In .NET I’d do this with attributes. Now, AS3 doesn’t support attributes like we need, so we’ll have to fake it. Given that we already have a fake enum constant, which is really an object underneath, we can attach whatever we like to it!

Take a look at the sample enum.

[as3]
package
{
public final class NetError extends Enum
{
{ initEnum(NetError); } // static ctor

// Constants.

public static const None :NetError = new NetError(false, "no error");
public static const CantConnect :NetError = new NetError(false, "can’t connect to the server, must be down?");
public static const VersionMismatch :NetError = new NetError(true, "protocol versions different");
public static const Unknown :NetError = new NetError(true, "unexpected error type");

// Constant attributes.

public function get IsFatal() :Boolean { return _isFatal; }
public function get Description() :String { return _description; }

// Constant query.

public static function GetConstants() :Array
{ return Enum.GetConstants(NetError); }
public static function ParseConstant(i_constantName :String, i_caseSensitive :Boolean = false) :NetError
{ return NetError(Enum.ParseConstant(NetError, i_constantName, i_caseSensitive)); }

// Private.

/*private*/ function NetError(i_isFatal :Boolean, i_description :String)
{ _isFatal = i_isFatal; _description = i_description; }
private var _isFatal :Boolean;
private var _description :String;
}
}
[/as3]

Given a constant, perhaps returned from a function as an error code, or thrown as part of an exception, we can ask it for its friendlier name by accessing its Description member.

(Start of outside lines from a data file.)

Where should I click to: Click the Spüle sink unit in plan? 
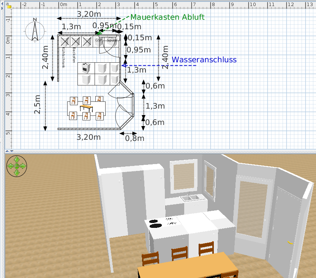[x=112, y=40]

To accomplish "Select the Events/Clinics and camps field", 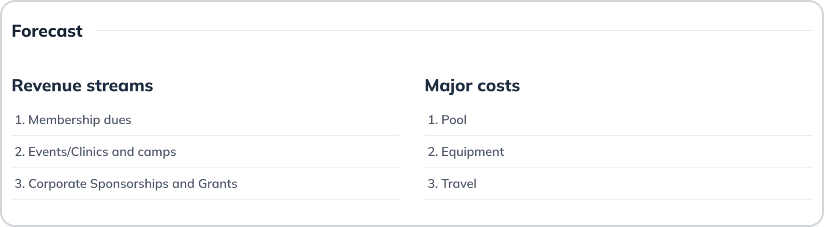I will (x=205, y=152).
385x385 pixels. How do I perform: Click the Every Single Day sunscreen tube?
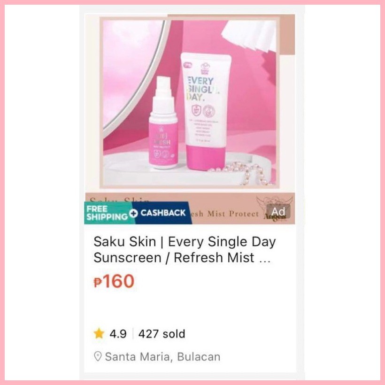coord(205,111)
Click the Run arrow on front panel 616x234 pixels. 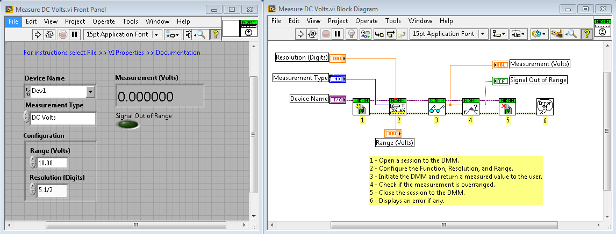tap(38, 34)
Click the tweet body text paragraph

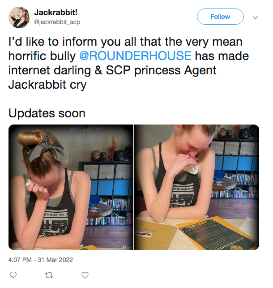click(x=128, y=63)
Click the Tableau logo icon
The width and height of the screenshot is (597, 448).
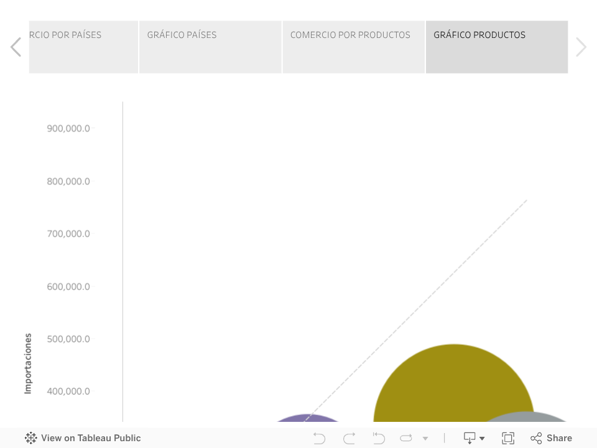pos(31,437)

Also in this class note the helper functions GetConstants and ParseConstant that wrap the Enum class versions, automatically passing in the local type. This isn’t necessary, but is a nice convenience. It is a bit more code to copy-paste around when adding new enums, though. If only AS3 supported templates, we could have a TEnum base that does all this for us. Ah well.

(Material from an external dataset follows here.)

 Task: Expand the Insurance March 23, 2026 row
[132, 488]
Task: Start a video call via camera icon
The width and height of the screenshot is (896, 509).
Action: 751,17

Here is some test code to play with the features

[as3]
for each (var netError :NetError in NetError.GetConstants())
{
trace(
netError.Index + ": " + netError.Name +
" (" + netError.Description + ") " +
(netError.IsFatal ? "[FATAL]" : ""));
}
[/as3]

Which produces the following output:

[text]
0: None (no error)
1: CantConnect (can’t connect to the server, must be down?)
2: VersionMismatch (protocol versions different) [FATAL]
3: Unknown (unexpected error type) [FATAL]
[/text]

Future?

I hope this is the last word on fake enums in Actionscript. Not because I don’t think anyone else can improve on it, but because I’m hoping that the next version of the language will have native support for enums. Then we can put all this fakery behind us and get on with our lives.

The enum posts are among the top hitters on my blog, and they are popular topics elsewhere on the web. I’m hoping that Adobe will strongly consider native enum support in their next Flash player.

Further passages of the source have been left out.